Prompt: Among the records that follow, find each line holding the word "LAPACK" and copy it.

Records:
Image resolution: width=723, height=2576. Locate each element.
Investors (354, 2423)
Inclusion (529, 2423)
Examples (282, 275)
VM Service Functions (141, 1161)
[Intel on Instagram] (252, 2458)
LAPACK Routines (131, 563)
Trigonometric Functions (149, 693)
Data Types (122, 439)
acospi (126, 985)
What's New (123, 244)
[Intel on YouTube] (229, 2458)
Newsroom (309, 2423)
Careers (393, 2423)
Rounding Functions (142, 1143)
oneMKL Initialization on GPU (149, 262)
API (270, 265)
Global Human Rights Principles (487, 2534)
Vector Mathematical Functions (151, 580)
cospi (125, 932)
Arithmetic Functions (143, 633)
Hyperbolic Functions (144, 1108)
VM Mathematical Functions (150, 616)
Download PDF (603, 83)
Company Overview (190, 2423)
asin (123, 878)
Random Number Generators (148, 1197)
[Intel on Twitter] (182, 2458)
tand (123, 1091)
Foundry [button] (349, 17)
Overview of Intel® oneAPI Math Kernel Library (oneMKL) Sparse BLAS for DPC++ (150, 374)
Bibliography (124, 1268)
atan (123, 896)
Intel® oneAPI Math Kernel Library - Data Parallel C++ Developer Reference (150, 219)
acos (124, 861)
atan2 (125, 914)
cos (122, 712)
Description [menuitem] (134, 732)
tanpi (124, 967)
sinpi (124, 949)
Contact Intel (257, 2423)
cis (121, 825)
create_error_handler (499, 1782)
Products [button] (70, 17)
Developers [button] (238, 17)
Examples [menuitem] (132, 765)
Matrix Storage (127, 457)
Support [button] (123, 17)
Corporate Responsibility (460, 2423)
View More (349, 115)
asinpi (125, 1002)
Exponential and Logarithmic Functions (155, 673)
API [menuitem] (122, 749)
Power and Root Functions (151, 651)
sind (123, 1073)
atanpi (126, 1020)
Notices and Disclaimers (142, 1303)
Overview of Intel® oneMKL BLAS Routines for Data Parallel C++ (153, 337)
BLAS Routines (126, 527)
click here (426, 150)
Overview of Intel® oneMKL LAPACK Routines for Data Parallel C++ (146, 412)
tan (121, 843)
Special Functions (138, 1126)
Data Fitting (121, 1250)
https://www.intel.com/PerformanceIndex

Task solution:
LAPACK Routines (131, 563)
Overview of Intel® oneMKL LAPACK Routines for Data Parallel C++ (146, 412)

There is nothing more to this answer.